## [REQUIREMENT A]
Find every line in the listing that contains the word "checkbox", and copy each of those lines. Case counts.

I – V – vi – IV
The four chords behind most of modern pop music.
The I – V – vi – IV progression — also called the “Axis” — is the most-played four-chord loop in modern pop music. In C major it is C, G, A minor, F. The same four chords power “Let It Be”, “Don’t Stop Believin’”, “No Woman No Cry”, “With or Without You”, and hundreds more. Three major chords plus the relative-minor vi gives the loop both brightness and emotional depth, all while staying inside a single key.
The progression in C major
C – G – Am – F. Press play, then try changing the key with the selector below the keyboard to hear the same four-chord pattern in every common key.
What is the I – V – vi – IV progression?
The Roman numerals describe each chord by its position in a major key. I is the first scale degree (a major chord built on the tonic). V is the fifth degree (a major chord built on the dominant). vi is the sixth degree (a minor chord built on the submediant — also known as the relative minor). IV is the fourth degree (a major chord built on the subdominant). Together they cover three of the four most common scale-degree positions in tonal music, and the minor vi adds the emotional pivot that keeps the loop from sounding too bright or too monotonous.

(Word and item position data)

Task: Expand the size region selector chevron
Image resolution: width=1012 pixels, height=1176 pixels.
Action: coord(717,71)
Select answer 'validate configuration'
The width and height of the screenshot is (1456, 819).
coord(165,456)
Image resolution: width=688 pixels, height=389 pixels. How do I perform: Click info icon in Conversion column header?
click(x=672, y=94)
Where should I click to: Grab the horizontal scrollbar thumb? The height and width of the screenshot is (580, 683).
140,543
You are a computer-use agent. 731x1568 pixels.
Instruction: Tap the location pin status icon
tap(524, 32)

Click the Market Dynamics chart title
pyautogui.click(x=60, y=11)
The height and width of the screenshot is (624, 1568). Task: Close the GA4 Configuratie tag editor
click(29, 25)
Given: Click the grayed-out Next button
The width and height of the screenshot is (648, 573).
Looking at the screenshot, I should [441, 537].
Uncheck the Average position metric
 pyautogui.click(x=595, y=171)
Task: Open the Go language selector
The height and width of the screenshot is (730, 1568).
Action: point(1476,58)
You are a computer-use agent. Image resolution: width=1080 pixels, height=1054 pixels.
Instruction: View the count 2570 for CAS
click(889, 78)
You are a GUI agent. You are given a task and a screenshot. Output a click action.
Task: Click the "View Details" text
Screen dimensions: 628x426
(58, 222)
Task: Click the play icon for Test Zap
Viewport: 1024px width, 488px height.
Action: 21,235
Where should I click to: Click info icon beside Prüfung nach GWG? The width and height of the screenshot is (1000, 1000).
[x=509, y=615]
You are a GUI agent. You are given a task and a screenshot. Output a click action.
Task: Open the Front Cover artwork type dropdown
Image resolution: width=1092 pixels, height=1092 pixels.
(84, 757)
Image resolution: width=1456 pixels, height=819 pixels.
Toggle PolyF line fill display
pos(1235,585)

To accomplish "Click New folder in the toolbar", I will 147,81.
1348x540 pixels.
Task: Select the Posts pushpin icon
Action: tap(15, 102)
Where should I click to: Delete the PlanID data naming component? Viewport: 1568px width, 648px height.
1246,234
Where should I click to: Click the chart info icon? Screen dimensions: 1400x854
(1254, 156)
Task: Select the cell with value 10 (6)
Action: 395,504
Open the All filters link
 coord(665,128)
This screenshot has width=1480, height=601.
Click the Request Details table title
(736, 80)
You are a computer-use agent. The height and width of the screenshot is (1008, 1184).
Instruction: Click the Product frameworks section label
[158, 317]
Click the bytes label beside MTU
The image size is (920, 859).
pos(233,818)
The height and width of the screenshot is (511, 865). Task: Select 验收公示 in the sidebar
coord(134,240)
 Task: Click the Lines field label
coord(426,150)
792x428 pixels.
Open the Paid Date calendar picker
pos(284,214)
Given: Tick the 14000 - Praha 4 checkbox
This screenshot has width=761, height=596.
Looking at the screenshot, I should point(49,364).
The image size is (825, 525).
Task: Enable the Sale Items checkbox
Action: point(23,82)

## [REQUIREMENT B]
Using the chord-progression page, state whether each claim agrees with it: (i) In C major the progression is C, G, A minor, F. (ii) The vi chord is built on the dominant. (iii) The progression is also known as the "Axis." Answer yes or no for each, and quote the words from the page that decide it.

## [FULL ANSWER A]
Given: Tick the 14000 - Praha 4 checkbox
Task: Enable the Sale Items checkbox

## [FULL ANSWER B]
(i) Yes: "In C major it is C, G, A minor, F."
(ii) No: "vi is the sixth degree (a minor chord built on the submediant — also known as the relative minor)."
(iii) Yes: "The I – V – vi – IV progression — also called the “Axis” — is the most-played four-chord loop in modern pop music."